From bbd2ed5d0e2e6063015cdc89144f17cdc74fdeca Mon Sep 17 00:00:00 2001
From: =?UTF-8?q?Timo=20M=E4kinen?= <tmakinen@foo.sh>
Date: Fri, 9 Aug 2013 16:07:03 +0300
Subject: [PATCH] kerberos: SELinux context fixes for kerberos::server.

---
 kerberos/manifests/init.pp | 31 +++++++++++++++++++++++--------
 1 file changed, 23 insertions(+), 8 deletions(-)

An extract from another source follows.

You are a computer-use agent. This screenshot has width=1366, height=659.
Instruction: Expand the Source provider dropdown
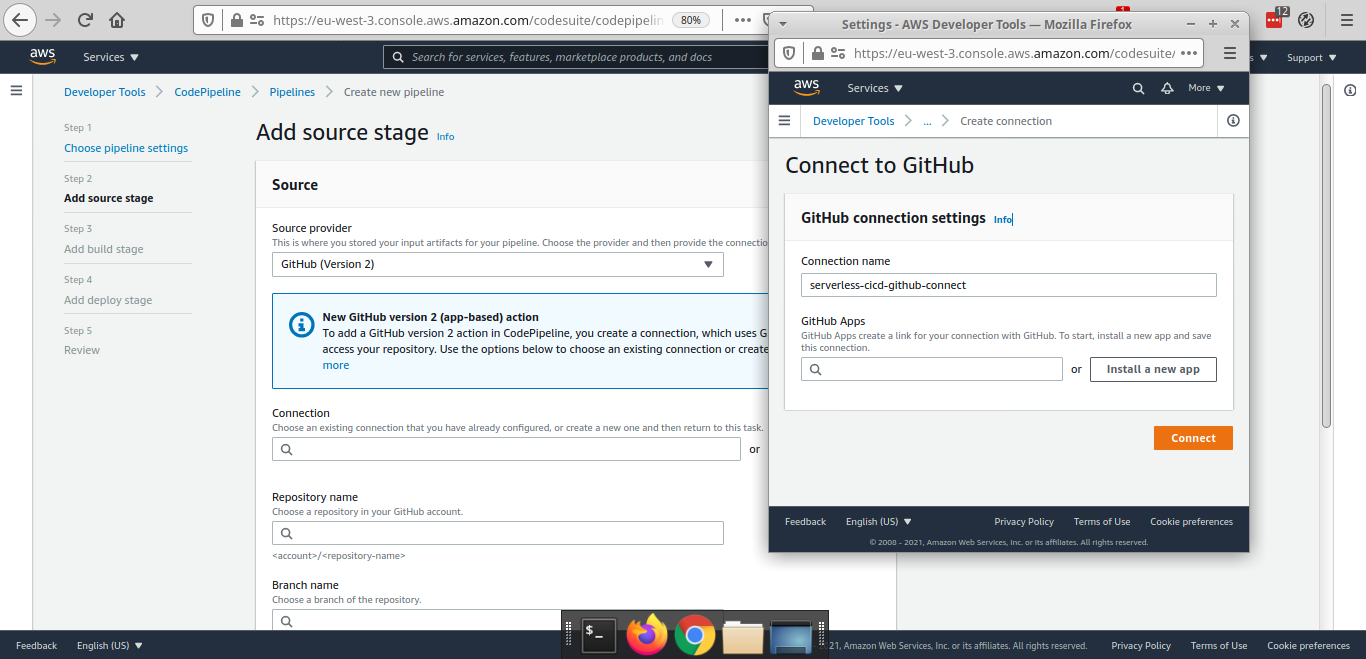pos(497,265)
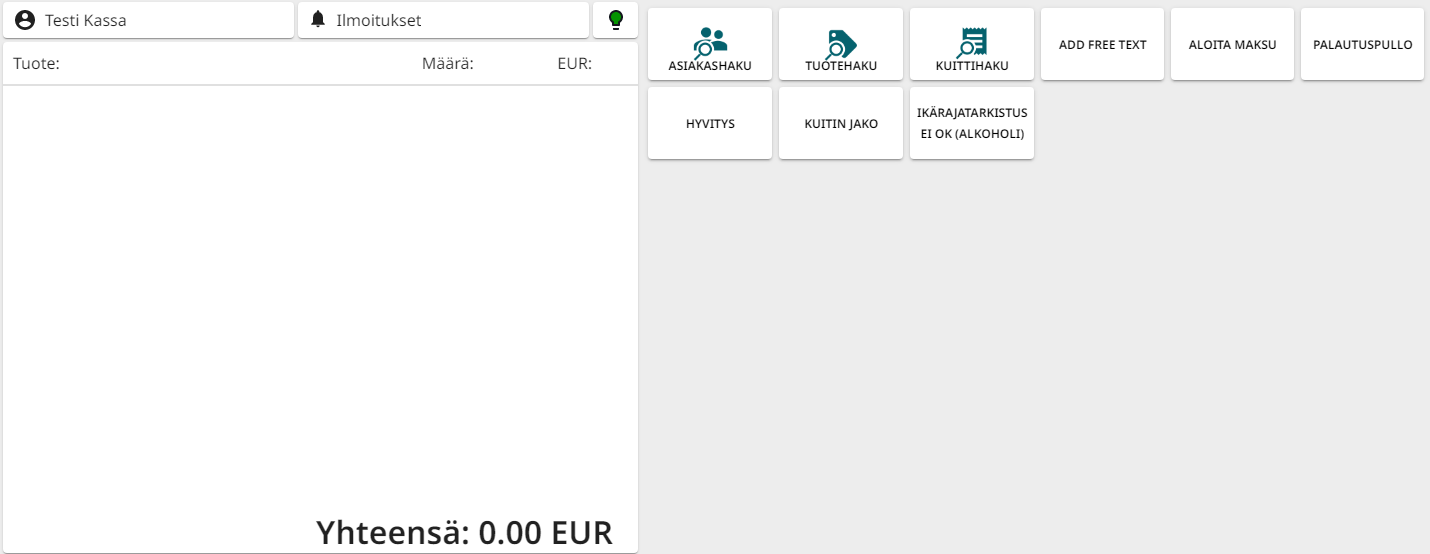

diff --git a/kerberos/manifests/init.pp b/kerberos/manifests/init.pp
index c629b71..ef4f033 100644
--- a/kerberos/manifests/init.pp
+++ b/kerberos/manifests/init.pp
@@ -124,24 +124,39 @@ class kerberos::server {
 
     if $kerberos_datadir {
         file { $kerberos_datadir:
-            ensure => directory,
-            mode   => "0600",
-            owner  => "root",
-            group  => "root",
+            ensure  => directory,
+            mode    => "0600",
+            owner   => "root",
+            group   => "root",
+            seltype => "krb5_conf_t",
         }
         file { "/srv/kerberos":
             ensure  => link,
             target  => $kerberos_datadir,
             owner   => "root",
             group   => "root",
+            seltype => "usr_t",
             require => File[$kerberos_datadir],
         }
+        selinux::manage_fcontext { "${kerberos_datadir}(/.*)?":
+            type   => "krb5_conf_t",
+            before => File[$kerberos_datadir],
+        }
+        selinux::manage_fcontext { "/srv/kerberos":
+            type   => "usr_t",
+            before => File["/srv/kerberos"],
+        }
     } else {
         file { "/srv/kerberos":
-            ensure => directory,
-            mode   => "0600",
-            owner  => "root",
-            group  => "root",
+            ensure  => directory,
+            mode    => "0600",
+            owner   => "root",
+            group   => "root",
+            seltype => "krb5_conf_t",
+        }
+        selinux::manage_fcontext { "/srv/kerberos(/.*)?":
+            type   => "krb5_conf_t",
+            before => File["/srv/kerberos"],
         }
     }